[Excerpted records Boundary: Start]

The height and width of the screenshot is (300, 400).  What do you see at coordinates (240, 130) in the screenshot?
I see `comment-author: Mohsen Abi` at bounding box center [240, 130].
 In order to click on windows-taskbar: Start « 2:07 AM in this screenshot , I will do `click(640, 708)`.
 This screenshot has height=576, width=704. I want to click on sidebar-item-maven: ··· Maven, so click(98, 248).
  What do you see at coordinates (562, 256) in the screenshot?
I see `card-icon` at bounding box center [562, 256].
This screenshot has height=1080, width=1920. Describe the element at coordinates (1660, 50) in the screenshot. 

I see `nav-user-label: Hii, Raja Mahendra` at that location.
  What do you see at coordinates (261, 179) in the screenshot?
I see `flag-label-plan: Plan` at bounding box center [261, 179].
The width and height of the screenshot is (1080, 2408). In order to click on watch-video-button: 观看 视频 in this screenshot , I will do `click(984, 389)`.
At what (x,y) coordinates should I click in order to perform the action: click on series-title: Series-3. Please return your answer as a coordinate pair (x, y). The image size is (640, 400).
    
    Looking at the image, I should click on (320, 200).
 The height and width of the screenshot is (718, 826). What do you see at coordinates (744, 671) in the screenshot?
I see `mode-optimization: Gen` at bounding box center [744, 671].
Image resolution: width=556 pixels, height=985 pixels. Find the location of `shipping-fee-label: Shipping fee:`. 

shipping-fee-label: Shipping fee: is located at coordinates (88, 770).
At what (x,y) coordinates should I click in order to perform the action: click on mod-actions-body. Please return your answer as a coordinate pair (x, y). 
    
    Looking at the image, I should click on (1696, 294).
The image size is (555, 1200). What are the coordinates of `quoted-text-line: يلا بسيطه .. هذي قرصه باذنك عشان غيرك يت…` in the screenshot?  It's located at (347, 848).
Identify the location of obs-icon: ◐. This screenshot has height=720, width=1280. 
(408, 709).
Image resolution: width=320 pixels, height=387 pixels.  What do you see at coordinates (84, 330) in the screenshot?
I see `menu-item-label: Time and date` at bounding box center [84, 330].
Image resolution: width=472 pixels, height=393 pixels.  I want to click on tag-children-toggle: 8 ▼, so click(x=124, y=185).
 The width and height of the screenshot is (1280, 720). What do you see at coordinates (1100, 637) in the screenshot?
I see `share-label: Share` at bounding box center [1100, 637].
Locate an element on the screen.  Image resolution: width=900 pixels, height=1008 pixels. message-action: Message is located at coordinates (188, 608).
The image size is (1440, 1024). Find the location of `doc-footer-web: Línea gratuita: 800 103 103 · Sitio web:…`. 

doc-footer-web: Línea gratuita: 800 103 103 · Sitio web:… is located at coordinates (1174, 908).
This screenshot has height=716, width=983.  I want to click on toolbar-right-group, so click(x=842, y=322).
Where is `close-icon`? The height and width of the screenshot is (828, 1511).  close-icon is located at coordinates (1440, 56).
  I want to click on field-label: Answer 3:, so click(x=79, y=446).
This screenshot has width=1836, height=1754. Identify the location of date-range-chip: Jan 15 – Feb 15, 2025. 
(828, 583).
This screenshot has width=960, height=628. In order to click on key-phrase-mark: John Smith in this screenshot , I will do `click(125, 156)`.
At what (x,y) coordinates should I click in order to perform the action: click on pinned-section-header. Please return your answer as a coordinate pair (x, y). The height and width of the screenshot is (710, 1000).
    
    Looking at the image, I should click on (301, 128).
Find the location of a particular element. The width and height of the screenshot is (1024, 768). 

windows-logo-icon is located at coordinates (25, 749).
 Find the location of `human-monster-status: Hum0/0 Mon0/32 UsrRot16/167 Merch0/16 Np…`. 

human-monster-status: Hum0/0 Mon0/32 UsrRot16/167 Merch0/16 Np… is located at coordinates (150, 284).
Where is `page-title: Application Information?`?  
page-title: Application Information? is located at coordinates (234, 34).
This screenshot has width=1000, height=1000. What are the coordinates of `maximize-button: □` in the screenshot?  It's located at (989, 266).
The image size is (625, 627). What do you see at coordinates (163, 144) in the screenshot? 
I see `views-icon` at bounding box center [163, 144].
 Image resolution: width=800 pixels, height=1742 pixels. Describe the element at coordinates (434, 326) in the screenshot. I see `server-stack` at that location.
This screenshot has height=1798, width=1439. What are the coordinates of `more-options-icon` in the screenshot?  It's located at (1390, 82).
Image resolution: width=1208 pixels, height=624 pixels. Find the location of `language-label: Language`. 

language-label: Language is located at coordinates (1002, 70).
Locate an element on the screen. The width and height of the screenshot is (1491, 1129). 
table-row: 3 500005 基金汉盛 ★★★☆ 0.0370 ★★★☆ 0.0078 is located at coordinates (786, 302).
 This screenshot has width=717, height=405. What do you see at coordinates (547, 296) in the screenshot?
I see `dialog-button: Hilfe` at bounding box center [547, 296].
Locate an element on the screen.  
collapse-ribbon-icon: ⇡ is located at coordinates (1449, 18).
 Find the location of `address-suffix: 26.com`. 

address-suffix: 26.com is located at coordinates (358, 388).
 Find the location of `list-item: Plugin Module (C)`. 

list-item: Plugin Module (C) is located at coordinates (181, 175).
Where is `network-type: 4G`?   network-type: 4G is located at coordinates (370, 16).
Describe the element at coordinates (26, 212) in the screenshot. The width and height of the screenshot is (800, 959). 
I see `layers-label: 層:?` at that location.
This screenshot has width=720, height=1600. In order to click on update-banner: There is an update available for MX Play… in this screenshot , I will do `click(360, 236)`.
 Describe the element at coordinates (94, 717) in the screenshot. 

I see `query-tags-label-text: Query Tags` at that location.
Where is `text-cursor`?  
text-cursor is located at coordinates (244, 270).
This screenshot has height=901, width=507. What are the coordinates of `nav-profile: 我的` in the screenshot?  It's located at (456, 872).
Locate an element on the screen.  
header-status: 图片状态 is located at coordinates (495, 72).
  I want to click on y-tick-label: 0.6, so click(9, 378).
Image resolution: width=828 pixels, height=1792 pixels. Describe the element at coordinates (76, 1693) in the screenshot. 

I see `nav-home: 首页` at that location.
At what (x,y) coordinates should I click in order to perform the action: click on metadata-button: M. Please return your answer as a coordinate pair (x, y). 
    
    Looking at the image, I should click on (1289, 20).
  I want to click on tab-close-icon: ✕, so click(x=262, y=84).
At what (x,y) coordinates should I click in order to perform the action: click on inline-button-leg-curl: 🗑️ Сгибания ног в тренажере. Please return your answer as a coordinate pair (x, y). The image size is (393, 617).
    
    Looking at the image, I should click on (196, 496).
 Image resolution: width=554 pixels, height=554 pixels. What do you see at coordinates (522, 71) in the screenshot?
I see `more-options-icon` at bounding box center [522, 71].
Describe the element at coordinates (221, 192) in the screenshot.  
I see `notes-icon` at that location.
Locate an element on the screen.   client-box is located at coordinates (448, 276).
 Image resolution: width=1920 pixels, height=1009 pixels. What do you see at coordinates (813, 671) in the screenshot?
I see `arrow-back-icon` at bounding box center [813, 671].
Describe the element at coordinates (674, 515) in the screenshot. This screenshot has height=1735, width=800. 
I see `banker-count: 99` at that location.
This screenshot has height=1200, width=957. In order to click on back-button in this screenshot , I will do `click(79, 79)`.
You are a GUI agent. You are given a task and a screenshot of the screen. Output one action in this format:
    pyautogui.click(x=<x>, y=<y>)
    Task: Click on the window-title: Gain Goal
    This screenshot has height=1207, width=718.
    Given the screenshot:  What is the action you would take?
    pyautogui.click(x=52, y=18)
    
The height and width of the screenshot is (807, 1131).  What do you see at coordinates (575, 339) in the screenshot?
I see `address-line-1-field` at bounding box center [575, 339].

[Excerpted records Boundary: End]

# Exercise brief
Copy everything from the line containing "This screenshot has width=960, height=628." down to the line containing "This screenshot has width=1000, height=1000.", with both of those lines included and nothing changed.

# Task result
This screenshot has width=960, height=628. In order to click on key-phrase-mark: John Smith in this screenshot , I will do `click(125, 156)`.
At what (x,y) coordinates should I click in order to perform the action: click on pinned-section-header. Please return your answer as a coordinate pair (x, y). The height and width of the screenshot is (710, 1000).
    
    Looking at the image, I should click on (301, 128).
Find the location of a particular element. The width and height of the screenshot is (1024, 768). 

windows-logo-icon is located at coordinates (25, 749).
 Find the location of `human-monster-status: Hum0/0 Mon0/32 UsrRot16/167 Merch0/16 Np…`. 

human-monster-status: Hum0/0 Mon0/32 UsrRot16/167 Merch0/16 Np… is located at coordinates (150, 284).
Where is `page-title: Application Information?`?  
page-title: Application Information? is located at coordinates (234, 34).
This screenshot has width=1000, height=1000. What are the coordinates of `maximize-button: □` in the screenshot?  It's located at (989, 266).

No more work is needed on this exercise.